There are those, of course, who argue that all of this explicitness will do nothing but lead teenagers to engage in sex. And I admit, there’s a part of me that remains a little queasy over the graphic nature of Glove Affair. But as schools wrestle with the question of how much information is too much, many health experts insist that the answer is clear: At a time when HIV and teen pregnancy are so prevalent, educators can’t do enough to demystify condoms, even for eighth-graders who may be just beginning to explore their sexuality.

A few days after Glove Affair, I asked Emma what she thought about it -- beyond the DJ and the dancing. She explained to me that seventh-graders aren’t allowed to attend because they haven’t yet completed the school’s human development curriculum.
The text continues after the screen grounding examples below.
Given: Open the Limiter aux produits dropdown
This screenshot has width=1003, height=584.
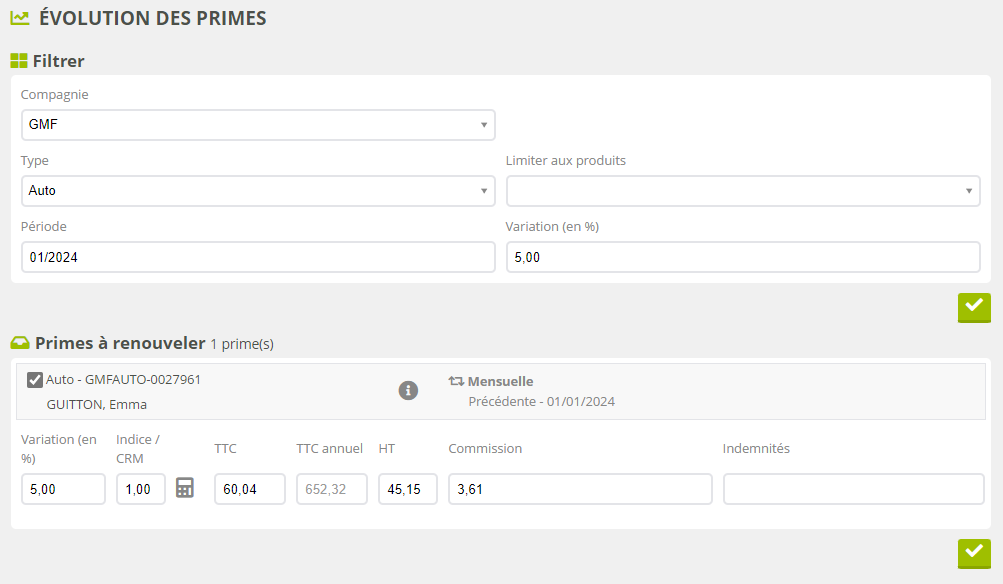Looking at the screenshot, I should [x=743, y=190].
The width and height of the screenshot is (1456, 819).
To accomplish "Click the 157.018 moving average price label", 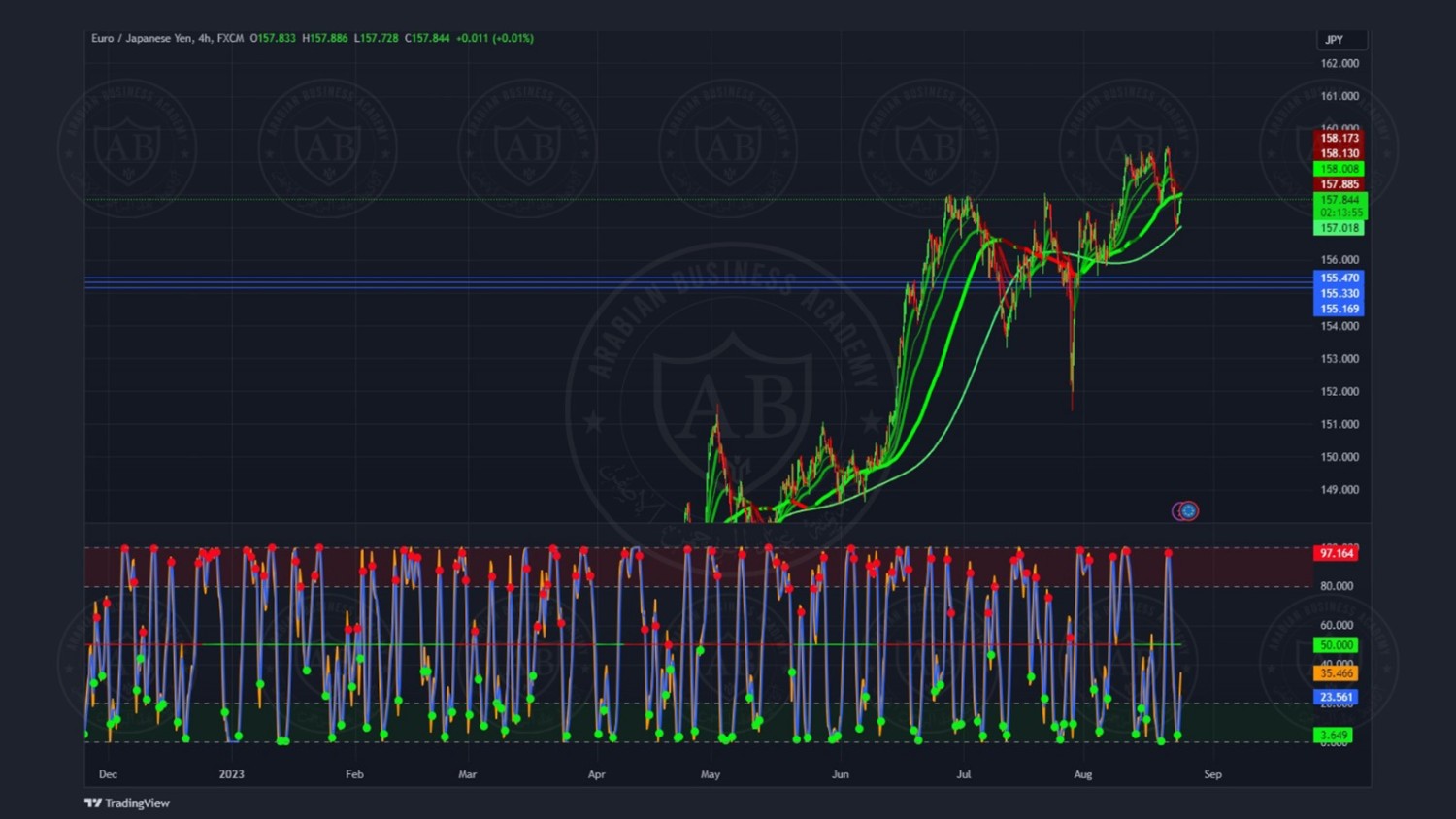I will pyautogui.click(x=1340, y=228).
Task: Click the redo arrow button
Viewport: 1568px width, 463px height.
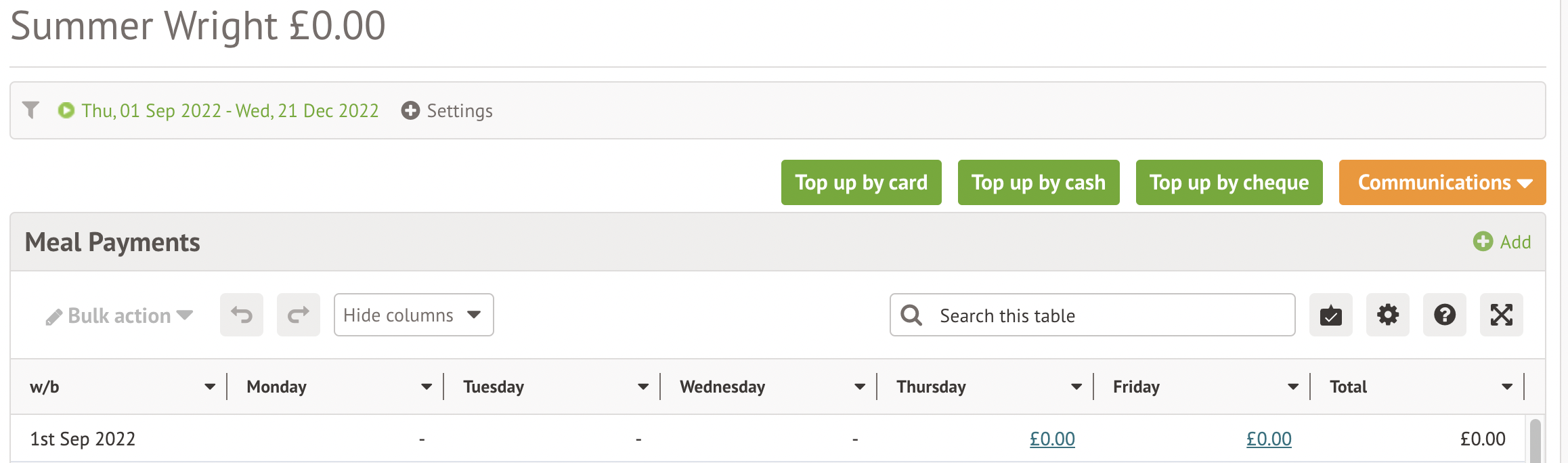Action: 299,315
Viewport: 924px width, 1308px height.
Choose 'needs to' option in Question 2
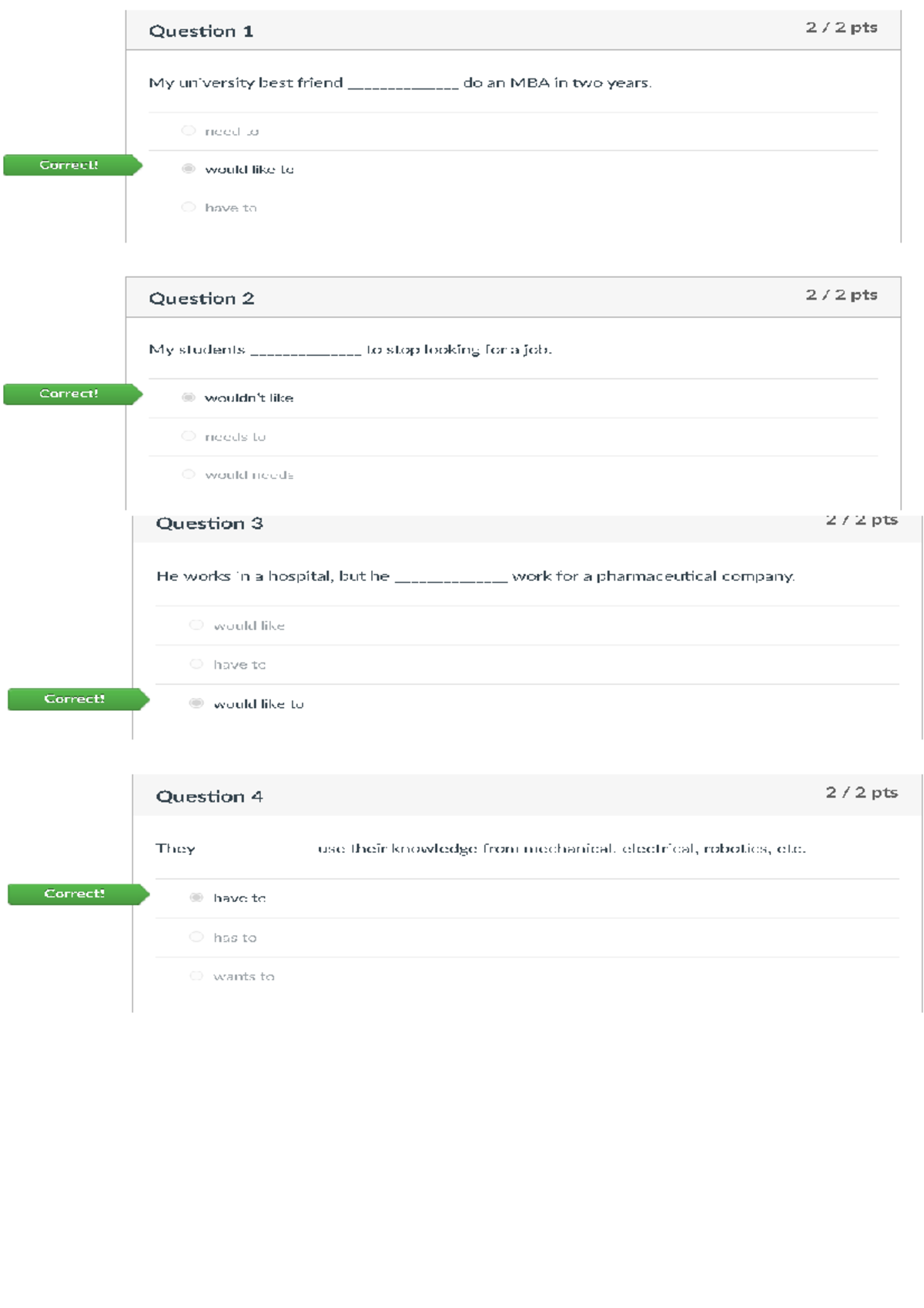pyautogui.click(x=189, y=436)
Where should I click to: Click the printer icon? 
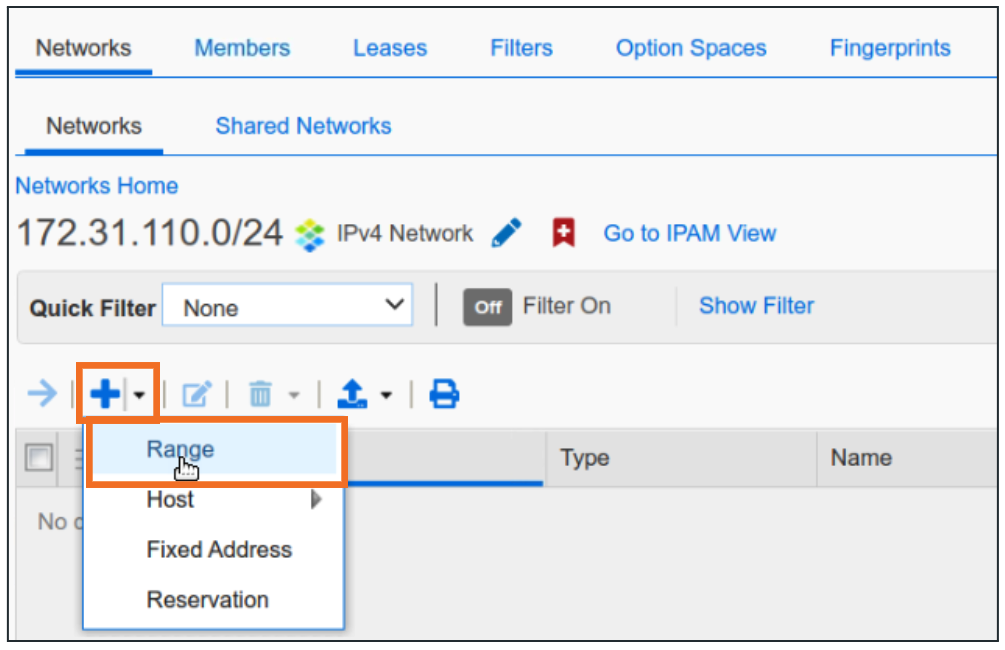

The course covers human sexuality and sexually transmitted diseases, among other topics, and teaches students how to properly use a condom.

“Teenagers are going to have sex if they want to,” she said. “Don’t you think it’s better that if they do, at least it’s safe sex?” For the next half an hour we talked about her human development class, AIDS and teenage sex.

Emma was so poised, so mature, so relaxed and so informed that talking to her about sex was really easy. And she was right. “Knowing about sex doesn’t mean you’re going to have it,” she said. “It just means that when you are ready, you’ll know the facts. That makes me feel a lot more comfortable.”

I’m not sure I’ll ever be completely comfortable. But as I told the group of elementary school moms gathered around me, knowing that my daughter is makes me feel a whole lot better.